## [Text section]
1

I have a large ffdf data frame saved to disk that I need to load into a fresh R session. When I run load.ffdf in the directory where the file is located, I get the following error message:

load.ffdf("./ffdb")
#    Error in `filename<-.ff`(`*tmp*`, value = "./custTrans$custKey.ff") : 
#    ff file rename from './custTrans$custKey.ff' to
#    'mylocation'/ffdb/custTrans$custKey.ff' failed

I really want to read these files. Is there a way to encourage them to be read? Is there some way to read the individual ff column-files directly? What format are they in? Perhaps I can place them manually in the temporary location that the underlying ff package uses?

I've had a look through the save.ffdf and load.ffdf functions, but that hasn't given me any easy fixes.

Backgroud: I originally saved the data frame custTrans to the default ./ffdb directory. I actually wanted them in directory ./custTrans, so I used move.ffdf to move the files. The column files were moved, but not the .RData and .Rprofile files. I have tried to load the data from ./ffdb directory and also copied the .RData and .Rprofile files to the ./custTrans directory and run load.ffdf there. I have also tried to move the data files back to the ./ffdb directory. The error message is the same.

## [Material shown]

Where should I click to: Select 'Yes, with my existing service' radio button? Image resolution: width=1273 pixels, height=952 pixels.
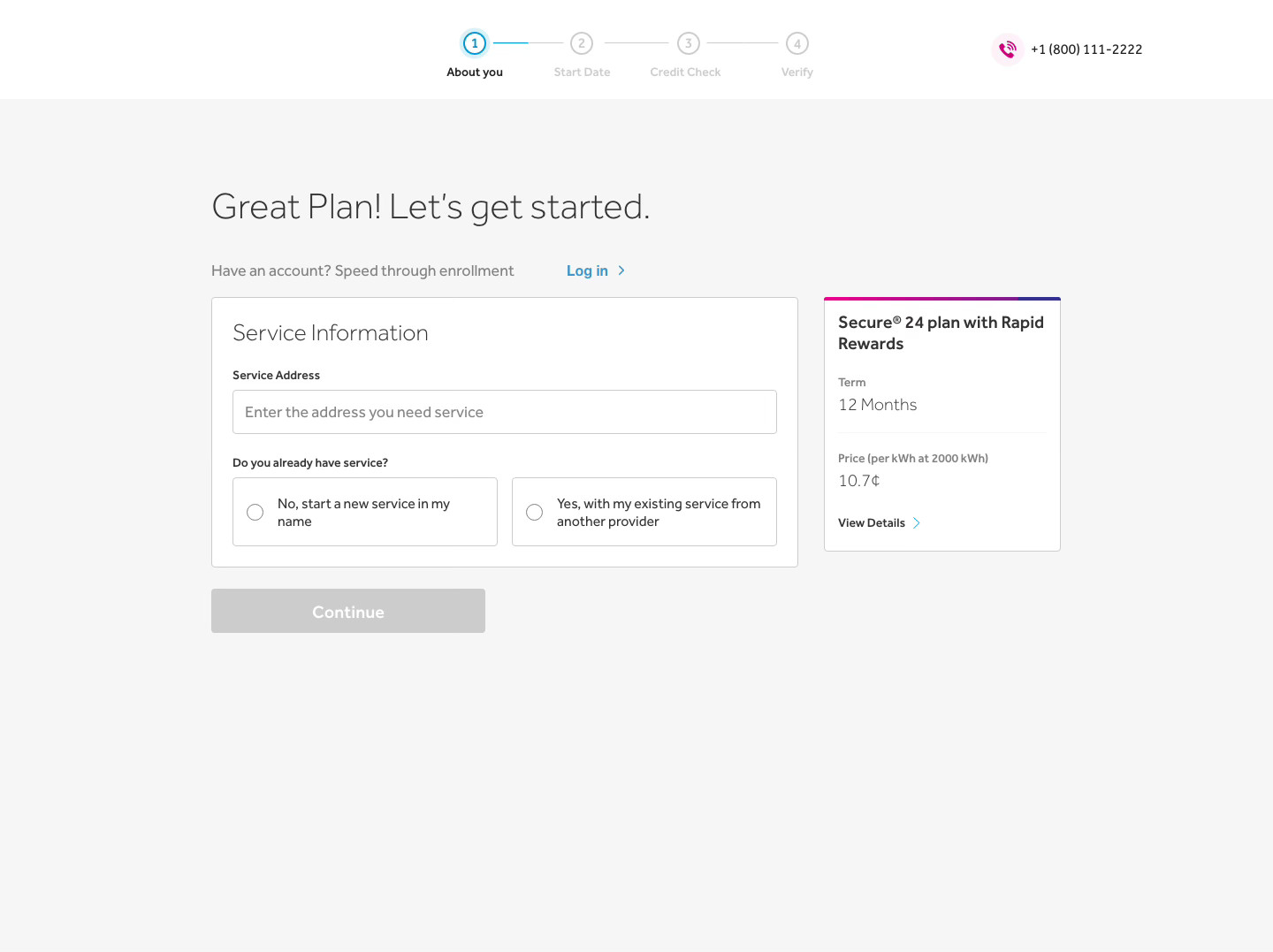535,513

* * *

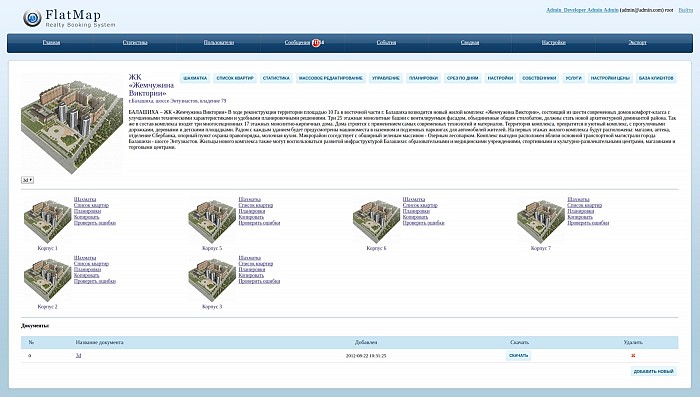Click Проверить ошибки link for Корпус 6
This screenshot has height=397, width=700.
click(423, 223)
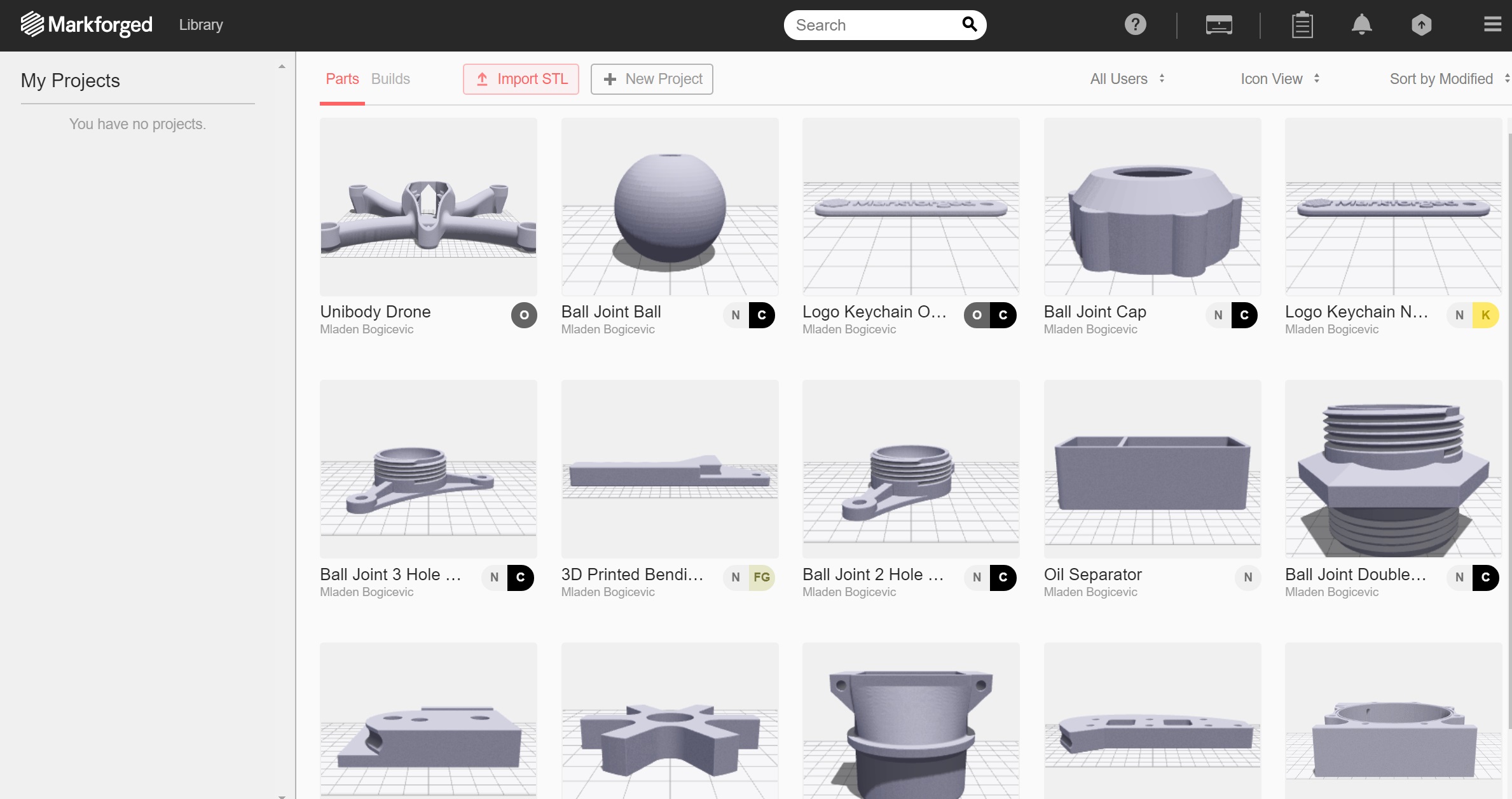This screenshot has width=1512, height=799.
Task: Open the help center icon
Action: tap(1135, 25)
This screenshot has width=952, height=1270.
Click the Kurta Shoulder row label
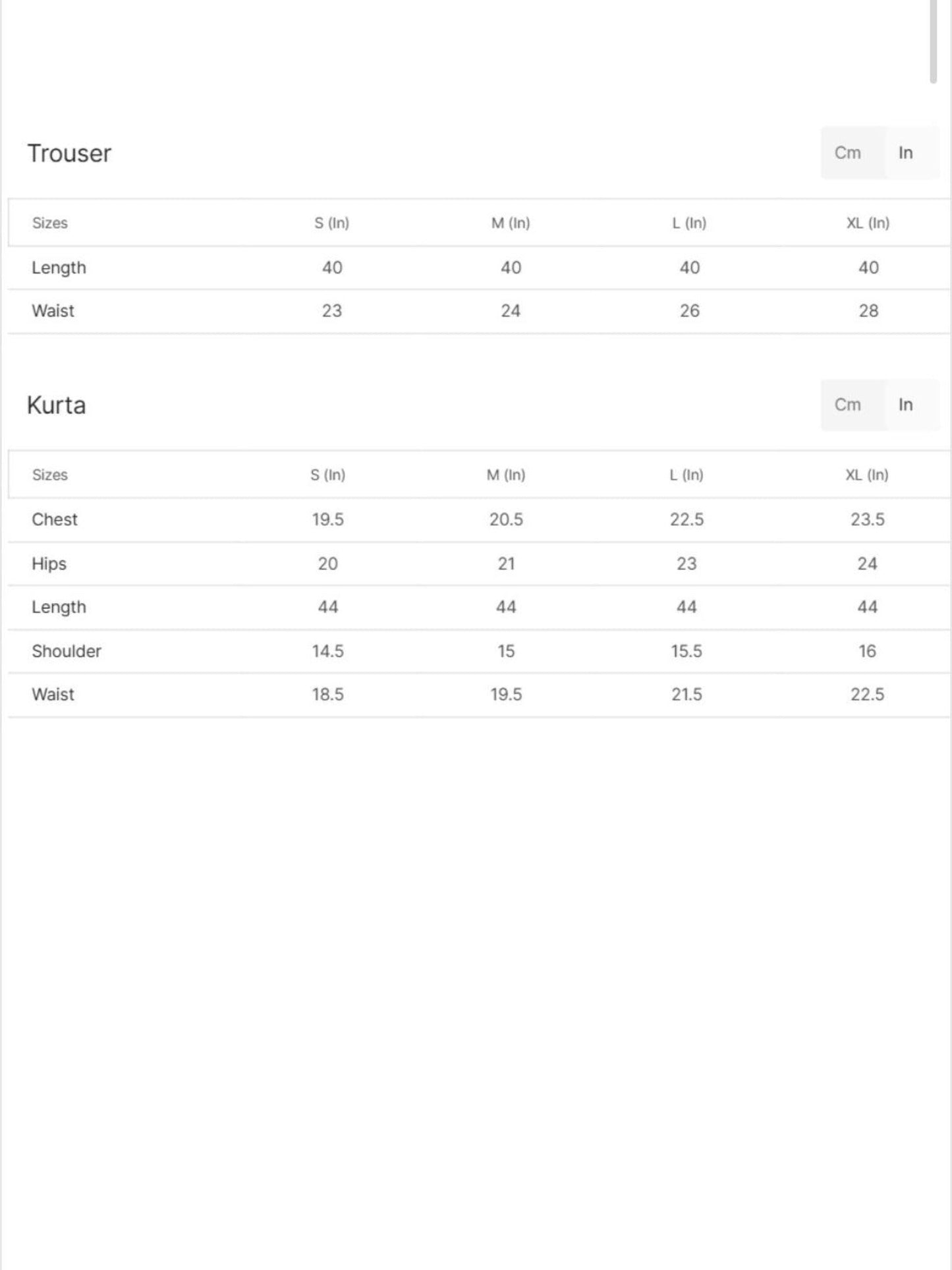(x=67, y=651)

## [Stated goal 1]
Print, word for word, the passage of the ffdf loading post that runs from "I have a large" up to and including "ff package uses?".
## [Stated goal 2]
Which sentences in the ffdf loading post end with a question mark?
The rows have nothing to do with the ffdf loading post.

## [Exercise output 1]
I have a large ffdf data frame saved to disk that I need to load into a fresh R session. When I run load.ffdf in the directory where the file is located, I get the following error message:

load.ffdf("./ffdb")
#    Error in `filename<-.ff`(`*tmp*`, value = "./custTrans$custKey.ff") : 
#    ff file rename from './custTrans$custKey.ff' to
#    'mylocation'/ffdb/custTrans$custKey.ff' failed

I really want to read these files. Is there a way to encourage them to be read? Is there some way to read the individual ff column-files directly? What format are they in? Perhaps I can place them manually in the temporary location that the underlying ff package uses?

## [Exercise output 2]
- Is there a way to encourage them to be read?
- Is there some way to read the individual ff column-files directly?
- What format are they in?
- Perhaps I can place them manually in the temporary location that the underlying ff package uses?